Ich zucke mit den Schultern.

„Muss ich auch in meinem Beruf.“

Er runzelt nachdenklich die Stirn.

„Das wirft jetzt nicht das beste Licht auf mich, aber was machst du nochmal beruflich?“

Ich leere mein Glas mit einem Zug und sehe ihn eindringlich an.

„Tagsüber bin ich ein ganz normaler Mensch, doch nachts gehe ich auf Dämonenjagd und rette Menschenleben.“

Seine Gesichtszüge entgleisen, anschließend verpasst er mir einen leichten Stoß.

„Spaßvogel! Dann eben nicht.“

Ich grinse nur und erwidere nichts. Natürlich kann ich ihm nicht direkt die Wahrheit über meinen Beruf verraten. Angelogen habe ich ihn jedoch auch nicht. Wenn er es für einen Scherz hält und nicht weiter nachbohrt umso besser. Ich lasse noch einmal meinen Blick umher schweifen. Seine Einrichtung ist auf das Nötigste beschränkt, allerdings auch nicht gerade billig. Mir fällt sofort auf, dass es sich um Markenstücke handelt.

„Suchst du was?“, unterbricht Howard meine Inspektion.

„Ich schaue mir nur an, wie du wohnst“, gebe ich achselzuckend zurück. „Immerhin bin ich das erste Mal bei dir … Hast du Angst, ich entdecke etwas, das mir nicht gefällt oder versteckst du vielleicht was vor mir?“ Ich grinse ihn verschmitzt an und seien Mundwinkel beginnen zu zucken. Er nimmt mir mein Glas aus der Hand, stellt es auf die Spüle und schiebt mich in einer festen Umarmung rückwärts.

„Und ob ich das tue. Allerdings bin ich nicht gut darin, Geheimnisse zu bewahren. Deswegen muss ich sie dir wohl gleich … enthüllen.“

Ich öffne den Mund, um zu kontern, doch seine Lippen legen sich fordernd auf meine zu einem verlangenden Kuss. Ein wilder Zungentanz fordert meine gesamte Aufmerksamkeit, sodass ich gar nicht recht mitbekomme, dass wir bereits im Schlafzimmer sind. Erst als ich mit den Kniebeugen an den Sessel stoße, den Halt verliere und auf das Polster falle, nehme ich den Raumwechsel wahr. Ich schaffe es gerade noch, mich etwas aufzurichten, als er sich auf mich sinken lässt und genüsslich an meinem Hals zu saugen beginnt. Meine Hände suchen nach dem Anfang seines Shirts und ich brumme zufrieden, als ich fündig werde. Hungrig gleiten meine Fingerspitzen über seinen Rücken und ertasten jeden Winkel.

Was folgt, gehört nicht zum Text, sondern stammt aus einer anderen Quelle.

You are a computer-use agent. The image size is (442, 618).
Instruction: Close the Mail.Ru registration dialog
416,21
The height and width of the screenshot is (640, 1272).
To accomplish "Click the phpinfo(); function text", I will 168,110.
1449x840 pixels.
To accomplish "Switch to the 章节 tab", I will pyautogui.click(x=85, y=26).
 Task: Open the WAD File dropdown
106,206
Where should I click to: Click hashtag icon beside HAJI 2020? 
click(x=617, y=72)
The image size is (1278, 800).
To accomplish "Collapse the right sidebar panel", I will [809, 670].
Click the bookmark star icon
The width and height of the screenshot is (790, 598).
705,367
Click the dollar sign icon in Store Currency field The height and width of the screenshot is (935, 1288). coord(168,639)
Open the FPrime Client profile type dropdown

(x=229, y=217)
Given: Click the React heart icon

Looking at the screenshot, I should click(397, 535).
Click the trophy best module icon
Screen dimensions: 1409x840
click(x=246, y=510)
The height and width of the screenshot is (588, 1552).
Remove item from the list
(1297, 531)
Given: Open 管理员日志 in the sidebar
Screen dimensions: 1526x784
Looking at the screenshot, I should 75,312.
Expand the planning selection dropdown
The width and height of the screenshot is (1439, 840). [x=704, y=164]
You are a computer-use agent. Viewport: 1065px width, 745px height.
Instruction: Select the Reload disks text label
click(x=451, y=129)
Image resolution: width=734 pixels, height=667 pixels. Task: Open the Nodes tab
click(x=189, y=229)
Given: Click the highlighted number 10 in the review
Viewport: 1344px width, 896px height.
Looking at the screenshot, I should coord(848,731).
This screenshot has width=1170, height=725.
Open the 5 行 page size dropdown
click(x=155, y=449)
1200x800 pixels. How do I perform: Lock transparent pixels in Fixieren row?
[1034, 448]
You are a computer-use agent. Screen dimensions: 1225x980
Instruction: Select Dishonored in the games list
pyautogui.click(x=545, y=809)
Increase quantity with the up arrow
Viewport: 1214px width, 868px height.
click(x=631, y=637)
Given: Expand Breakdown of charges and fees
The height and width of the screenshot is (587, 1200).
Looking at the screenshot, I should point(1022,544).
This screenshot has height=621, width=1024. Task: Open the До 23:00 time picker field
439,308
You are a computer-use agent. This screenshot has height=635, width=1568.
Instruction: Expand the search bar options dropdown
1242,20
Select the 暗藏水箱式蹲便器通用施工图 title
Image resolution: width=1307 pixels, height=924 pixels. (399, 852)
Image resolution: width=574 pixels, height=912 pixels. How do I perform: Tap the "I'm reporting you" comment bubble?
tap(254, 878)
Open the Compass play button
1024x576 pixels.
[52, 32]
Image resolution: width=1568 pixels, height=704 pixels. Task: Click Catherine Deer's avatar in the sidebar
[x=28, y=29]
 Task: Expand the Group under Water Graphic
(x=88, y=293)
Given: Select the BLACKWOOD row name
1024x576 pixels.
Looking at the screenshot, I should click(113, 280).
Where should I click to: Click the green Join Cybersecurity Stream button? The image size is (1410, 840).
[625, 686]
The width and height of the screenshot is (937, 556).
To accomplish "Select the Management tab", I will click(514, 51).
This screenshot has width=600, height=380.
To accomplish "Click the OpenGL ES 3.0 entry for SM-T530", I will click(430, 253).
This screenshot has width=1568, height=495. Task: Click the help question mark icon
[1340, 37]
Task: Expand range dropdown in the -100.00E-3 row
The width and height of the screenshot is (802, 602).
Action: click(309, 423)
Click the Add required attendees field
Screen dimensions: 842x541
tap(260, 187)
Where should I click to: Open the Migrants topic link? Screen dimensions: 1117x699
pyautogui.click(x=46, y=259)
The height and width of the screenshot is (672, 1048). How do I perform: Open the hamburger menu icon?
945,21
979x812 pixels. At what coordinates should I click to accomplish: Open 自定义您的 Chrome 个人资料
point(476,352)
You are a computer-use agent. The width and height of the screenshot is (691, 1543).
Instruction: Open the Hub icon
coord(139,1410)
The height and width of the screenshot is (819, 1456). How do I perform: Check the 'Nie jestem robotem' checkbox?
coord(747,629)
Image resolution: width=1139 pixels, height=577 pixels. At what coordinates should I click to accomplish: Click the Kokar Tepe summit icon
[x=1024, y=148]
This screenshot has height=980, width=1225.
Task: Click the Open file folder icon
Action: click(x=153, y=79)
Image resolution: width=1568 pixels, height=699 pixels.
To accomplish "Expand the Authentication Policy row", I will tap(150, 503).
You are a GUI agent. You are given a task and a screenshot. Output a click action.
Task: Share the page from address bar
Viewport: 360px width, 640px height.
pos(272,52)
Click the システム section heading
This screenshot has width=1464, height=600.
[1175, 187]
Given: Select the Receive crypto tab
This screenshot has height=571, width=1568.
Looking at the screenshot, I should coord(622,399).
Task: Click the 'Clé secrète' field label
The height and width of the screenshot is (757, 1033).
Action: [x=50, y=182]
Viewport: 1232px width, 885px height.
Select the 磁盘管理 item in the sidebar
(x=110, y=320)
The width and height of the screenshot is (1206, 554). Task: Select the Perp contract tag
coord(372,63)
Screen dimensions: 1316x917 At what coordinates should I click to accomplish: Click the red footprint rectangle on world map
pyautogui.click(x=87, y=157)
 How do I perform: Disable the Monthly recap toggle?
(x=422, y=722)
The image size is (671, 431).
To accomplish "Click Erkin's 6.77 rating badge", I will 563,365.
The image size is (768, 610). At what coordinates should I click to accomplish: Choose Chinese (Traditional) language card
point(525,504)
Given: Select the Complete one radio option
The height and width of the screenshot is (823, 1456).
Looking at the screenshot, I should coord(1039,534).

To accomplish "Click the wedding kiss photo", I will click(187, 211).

„He, markierst du mich gerade?“, hauche ich, als er immer stärker an meinem Hals zu saugen beginnt.

„Darauf kannst du wetten“, nuschelt er und sein warmer Atem streichelt meine Haut, sodass ich eine Gänsehaut bekomme. Ich drücke mich noch enger an ihn und meine Hände gleiten hinunter zu seinem Po. Er stöhnt leise auf, als sich unsere Lenden sehnsüchtig gegeneinander reiben. Doch das ist mir nicht genug. Der Stoff zwischen uns stört. Eigentlich wollte ich es langsamer angehen und ein paar Tage warten, doch meine guten Vorsätze ertrinken in meiner Begierde. Nachdem er sein Zeichen gesetzt hat, begegnen sich unsere Lippen zu einem weiteren, wilden Kuss. Ungeduldig beginnt er an meinem Pullover zu ziehen, während ich seine wachsende Erektion deutlich unter dem Stoff seiner Leinenhose spüren kann. Mit einem bedauernden Seufzen löst er sich von mir, was ich ihm nicht so leicht mache, indem ich ihn sehnsüchtig zu mir zurückzuziehen versuche. Er lacht leise auf und zwickt mir in die Schulter.